# So, I need some Virgin 6.2 images



## DTVPro (Jun 24, 2005)

where can I get some unhacked 6.2 images for my tivos? I screwed something up with a hack, and just want to go back to the original software


----------



## JWThiers (Apr 13, 2005)

PTV Upgrade. check the advertisement on the top of the page.


----------



## DTVPro (Jun 24, 2005)

I know about instantcake, and I have PTV upgrades's software for installing instantcake

but I just need a clean image

I don't suppose that these are available for free anywhere without having to pay?


----------



## Gunnyman (Jul 10, 2003)

you could use your back up


----------



## mr.unnatural (Feb 2, 2006)

Check the image begging thread over at DDB. Alphawolf posted a minimal 6.2 image on edonkey/emule that's available via peer-to-peer sharing networks.


----------



## rpdre1 (Feb 20, 2005)

check the last posts in that image begging thread.


----------



## DTVPro (Jun 24, 2005)

awesome, someone else looking for the same thing



thanks guys


----------



## rbautch (Feb 6, 2004)

In case your wondering why someone just hasn't posted an image on some website, it's because the software is copyrighted, and illegal to distribute.


----------



## DTVPro (Jun 24, 2005)

true

but perfectly legal for me to download as long as I own a tivo if I'm not mistaken


----------



## Yog-Sothoth (Jun 14, 2005)

I must be a bit confused, but how is there a difference between InstantCake and a "clean image"? If you already have InstantCake, why would you need a different image?


----------



## cheer (Nov 13, 2005)

DTVPro said:


> I know about instantcake, and I have PTV upgrades's software for installing instantcake
> 
> but I just need a clean image
> 
> I don't suppose that these are available for free anywhere without having to pay?


Dude, InstantCake *is* a clean image. If you want to install it manually, you can. Why do you need a different image?


----------



## DTVPro (Jun 24, 2005)

cheer said:


> Dude, InstantCake *is* a clean image. If you want to install it manually, you can.

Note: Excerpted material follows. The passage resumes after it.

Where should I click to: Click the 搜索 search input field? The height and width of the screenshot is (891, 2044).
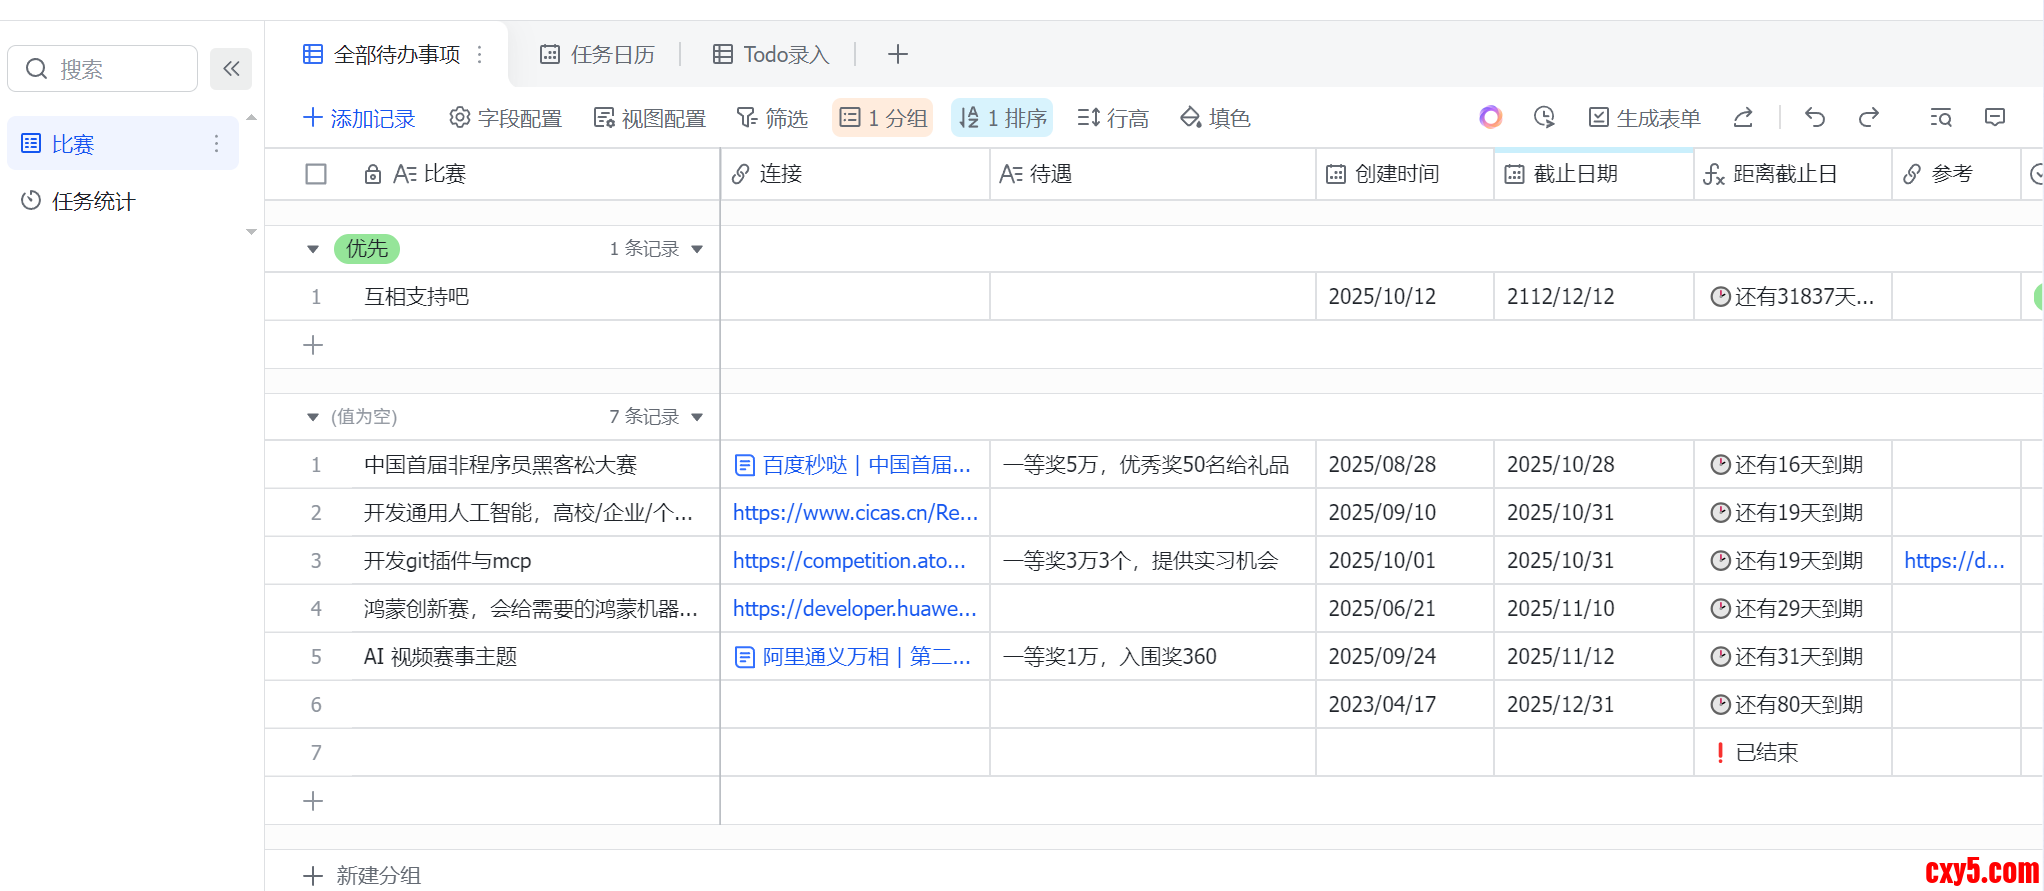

Why do you need a different image?


it was for a phillips

was doing this for a RCA

I thought there was a difference

and I didn't realize the instant cake was a clean image

plus, the instant cake image I have is from a long time ago

it's the old 3.xx software

it works, but then I have to have it call in, update to 6.2, etc etc


----------



## cheer (Nov 13, 2005)

No difference between Philips and RCA. However, if you really want a clean 6.2 image your choices are either (A) get a new version of InstantCake or (B) check ddb for the ed2k link for the 62small.mfs image.


----------



## mr.unnatural (Feb 2, 2006)

Install the Instantcake image and make daily the call before you go to bed. By the time you get up in the morning it should be up to 6.2. Don't forget to make a backup.


----------



## Blitz68 (May 11, 2006)

Yog-Sothoth said:


> I must be a bit confused, but how is there a difference between InstantCake and a "clean image"? If you already have InstantCake, why would you need a different image?


Would the only difference be in start up images?


----------



## cheer (Nov 13, 2005)

Blitz68 said:


> Would the only difference be in start up images?


Why would the startup image be different? (Serious question -- I've not used InstantCake. But I can't see why it would be different unless ptvupgrade customizes it.)


----------



## Gunnyman (Jul 10, 2003)

instant cake is as stock as stock can be.


----------



## Yog-Sothoth (Jun 14, 2005)

InstantCake is a "virgin" image. PTVupgrade does nothing to InstantCake images, no hacks, nothing. Not everyone wants/needs the hacks. However, even for those people, I still recommend PTVnet, as that alleviates the need to wait several hours for a "Clear and Delete Everything" (it's worth the $20 for my time and patience).


----------



## tivoupgrade (Sep 27, 2000)

cheer said:


> No difference between Philips and RCA. However, if you really want a clean 6.2 image your choices are either (A) get a new version of InstantCake or (B) check ddb for the ed2k link for the 62small.mfs image.


Actually, there IS a difference between the Philips and the RCA.

From a usability/functionality perspective, there may be no difference, but it IS a different version of the software and its those differences, specifically, that will cause problems if you install a version designed for one unit onto another unit.

It would be a mistake to install a Philips image onto an RCA box and then attempt to allow it to upgrade via TiVo's servers - its specifically that type of scenario that was explicitly called out, by a reputable TiVo employee many years ago, as the sort of thing that would piss TiVo off (old-timers may remember the "don't be a moron..." threads.)

So, please don't do that... As for the 62small.mfs image mentioned; also a bad idea for the same reasons - it may work on most any Series2 DirecTV unit, but its not intended for anyone.

With all that said, if you are never going to connect the unit to a phone line, its not a big deal - but if you are, it really can cause problems for TiVo and that is not good for the upgrade community. So please do use the right stuff...

Lou


----------